Garcia was already in touch with Carlos Arévalo, the guitarist for the eclectic, retro-tinged Los Angeles band Chicano Batman. He had discovered her music among prospective opening acts for a 2020 tour that was canceled by Covid. In 2021, she began sending him songs in progress; he suggested ideas and possible producers. Eventually, she convinced him to produce the album himself — his first album production.

“I knew this was a pivotal record for her in her career,” Arévalo said via video interview from a Chicano Batman tour stop in Oklahoma City. “She wanted the world to really see for the first time who she was on her terms, not what the label thought she should be and not what her community thought she should be.”

Garcia had firm ideas for what she wanted: “She didn’t want it to sound like a band,” Arévalo said. “She wanted it to sound like pop, electronic. She had a running joke: ‘Like Radiohead with booty.’”

“Gemelo” doesn’t aim for dance-floor simplicity; nor does it latch onto the world-conquering pop beat of reggaeton. It’s an album of introspection and catharsis, about what Garcia calls “cycles of grief.” Garcia concocts her own beats, often irregular ones, and she revels in dynamic contrasts, from quiet and dulcet to explosive.

As she was writing the songs, Garcia said, “there were things that had me in my room crying, very low points. First it’s just the grief, right? But then you get up and try to voice it and you get excited when you hear, ‘Oh, but with that bass line, it sounds really cool.’ It’s kind of the coolest superpower ever that musicians have,” she added. “We can take something that really could debilitate so many people and make it into something else — a whole other experience.”

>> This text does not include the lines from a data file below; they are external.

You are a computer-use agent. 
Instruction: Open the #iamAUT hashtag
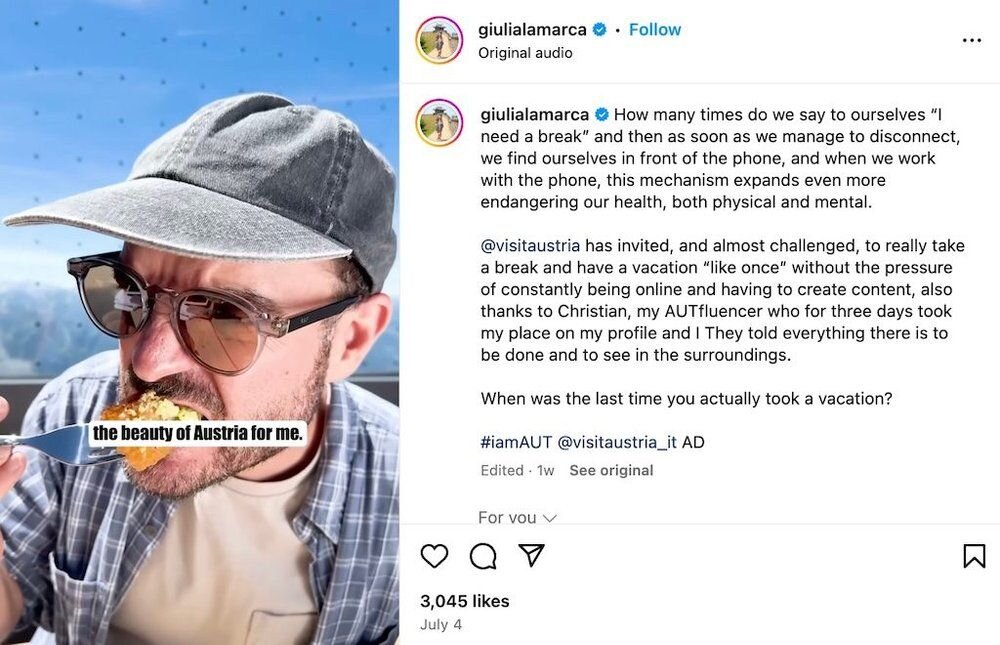[x=516, y=442]

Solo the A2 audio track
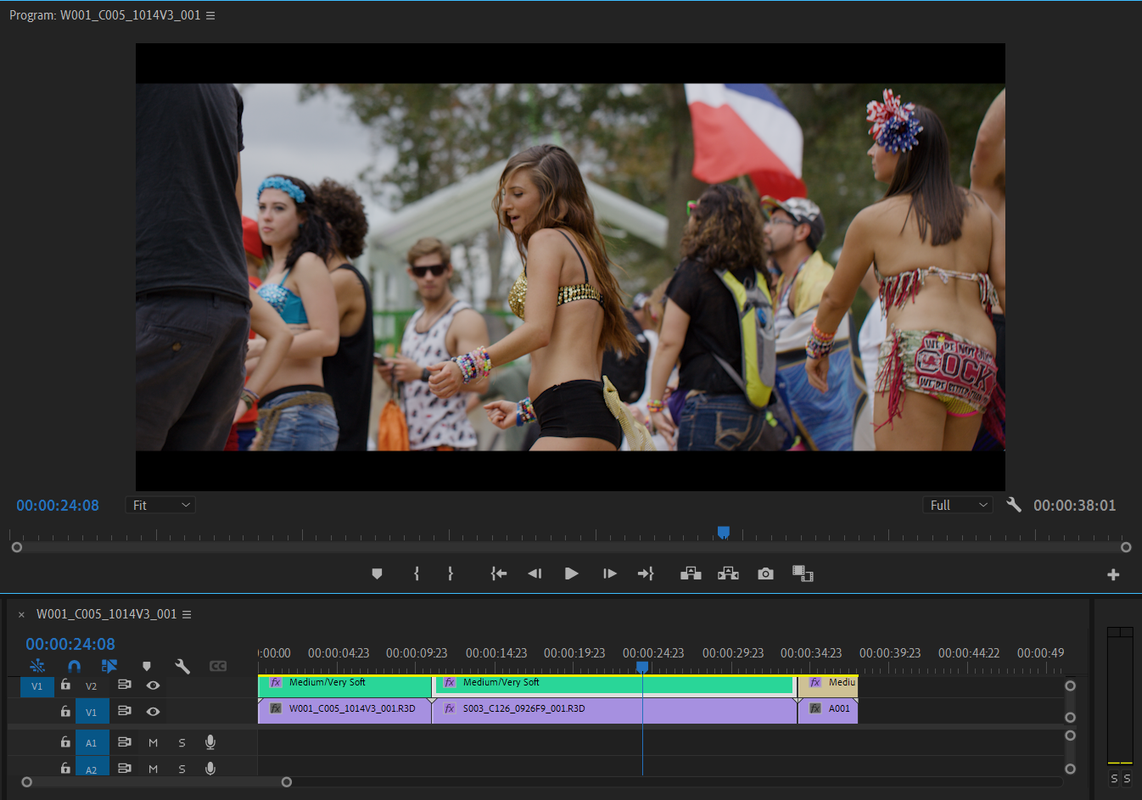(182, 769)
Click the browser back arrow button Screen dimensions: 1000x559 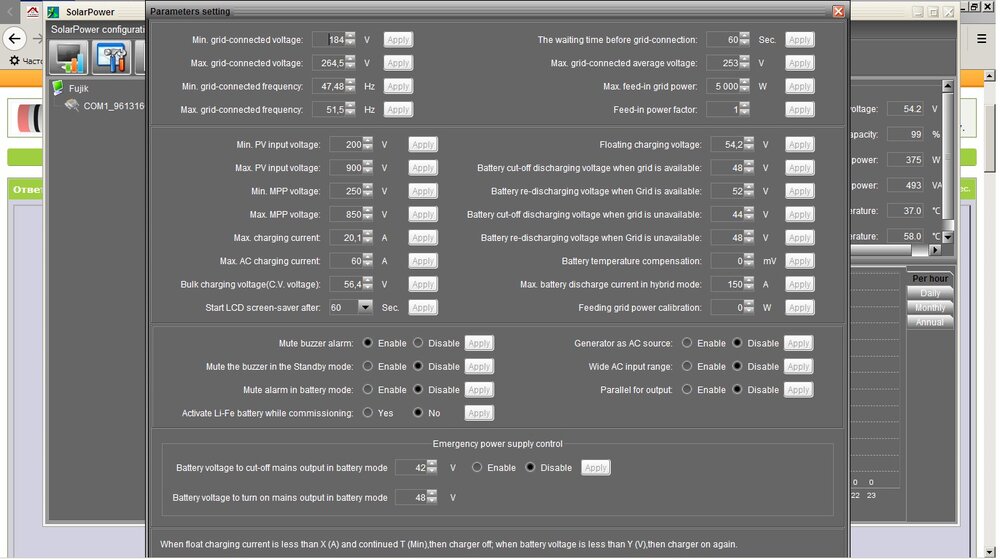coord(15,40)
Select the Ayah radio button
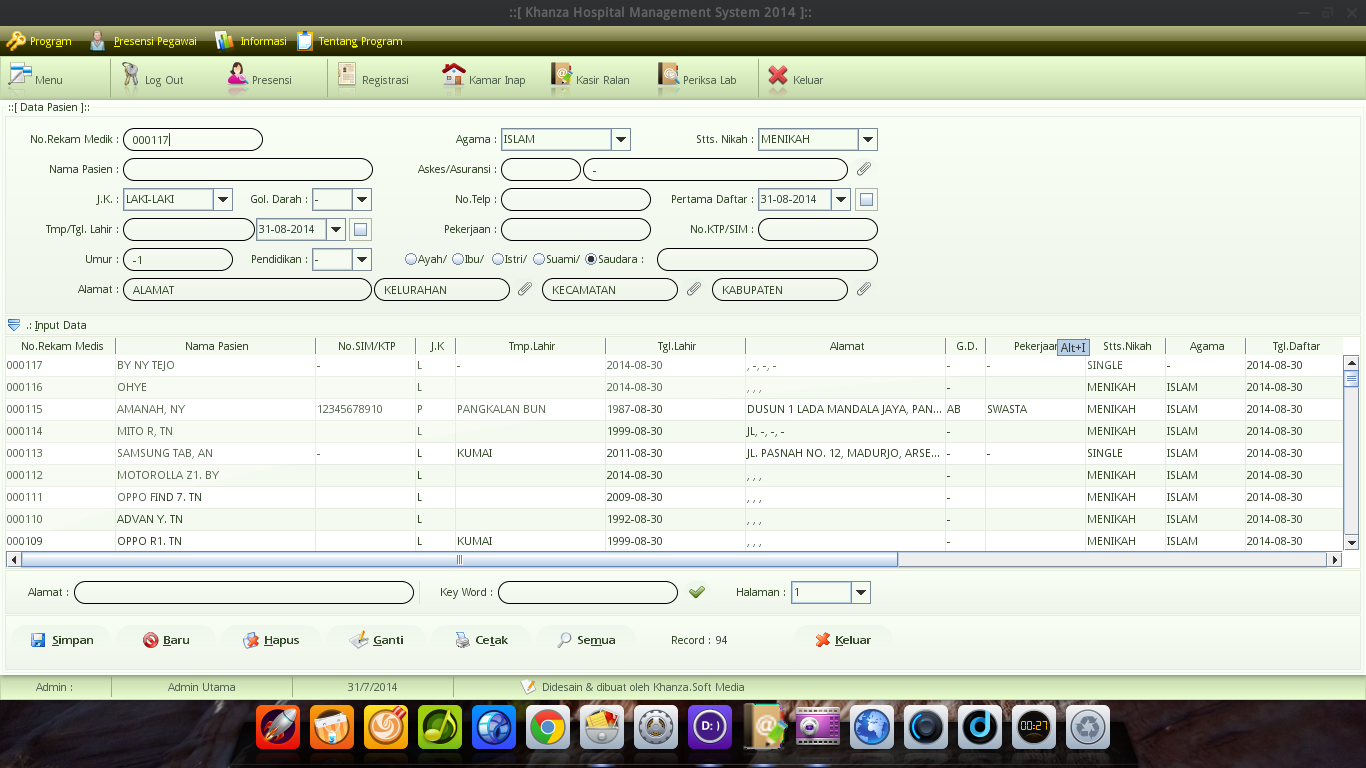 click(411, 259)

In “Color de Dolor” (“Color of Pain”), she sings about drawing inspiration from sorrows: “Even though I will never sever the tie with my pains/ I paint them full of colors,” she vows. And in “El Que” (“He That),” she confronts a figure who undermines her, who “Makes cold, robs energy, controls, bewitches,” with a crescendo building as she warns, “Don’t follow me with your shadow — I have my light!”

For Garcia, music has always been “the one place where I could say exactly what I thought,” she said. “My whole life, I’ve just tried to follow where the music was calling me.”

She smiled and pointed to her head. “It’s very loud in here.”